On Fri, Mar 26, 2010 at 12:44 PM, Nick LeRoy <nleroy@xxxxxxxxxxx> wrote:
> Mag,
>> Once over 1000 jobs hit the pool, I start to see the question marks.
>> Is there some setting I can look at to fix this?
> Just had a discussion here about this, and we have a number of questions..
> 1. What version of Condor are you running?  A recent performance enhancement
> could possibly be malfunctioning and causing the problems.

The version we are running is 7.2.4

> 2. Do you know what the jobs are doing during these "events"?  Is there a
> pattern to them?  For example, when you run your 'condor_q -run', do you
> sometimes see all jobs good, and on other runs a grouping of '??????' jobs?

These jobs are heterogeneous. Some of them are using a simple awk,
perl, R, and Octave.

> 3. I think that it'd be helpful if you could post the following:
> 3a. job log snippet(s) around the window in which you've seen the problem
> 3b. ShadowLog snippet(s) of the same
> Finally, some observations and a window into our thoughts:
> 1. When you run 'condor_q -run', it's equivalent to running:
>  condor_q -const 'JobStatus==2' -format ...

I will try this when the problem occurs.

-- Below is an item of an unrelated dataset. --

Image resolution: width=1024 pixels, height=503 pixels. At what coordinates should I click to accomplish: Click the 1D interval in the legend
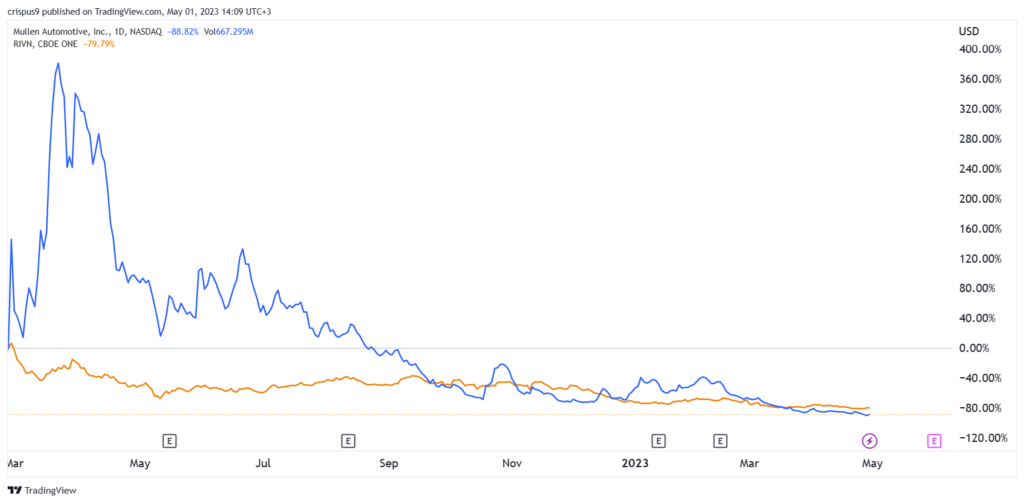(129, 31)
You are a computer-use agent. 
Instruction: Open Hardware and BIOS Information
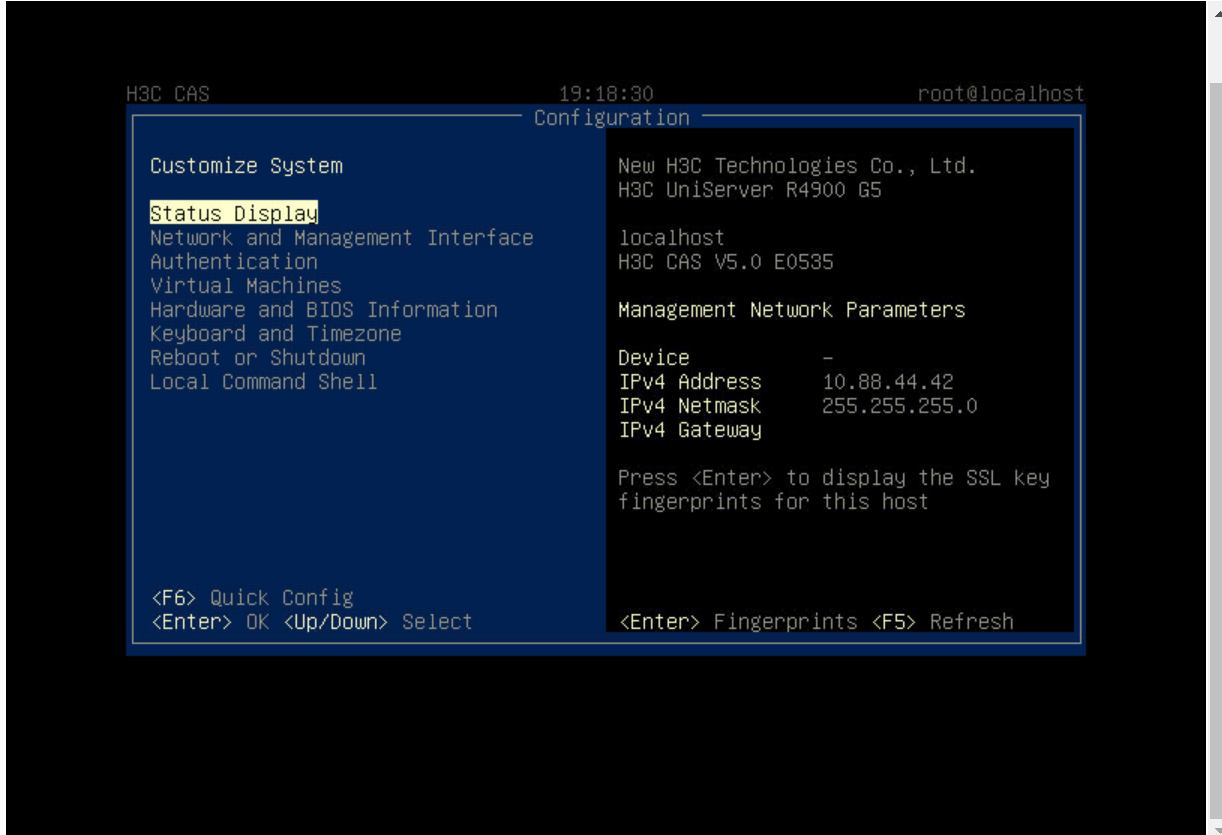[x=323, y=310]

This usually occurs when the
other department lets us use their systems for overnight simulations.

> 2. It's possible that there's a race condition in which the job's status
> (JobStatus) has been set to RUNNING (2) without the RemoteHost attribute being
> set.  This should never happen, but it obviously is.  The answers to the above
> questions may help us to isolate how this is happening.
> Thanks Mag,
> -Nick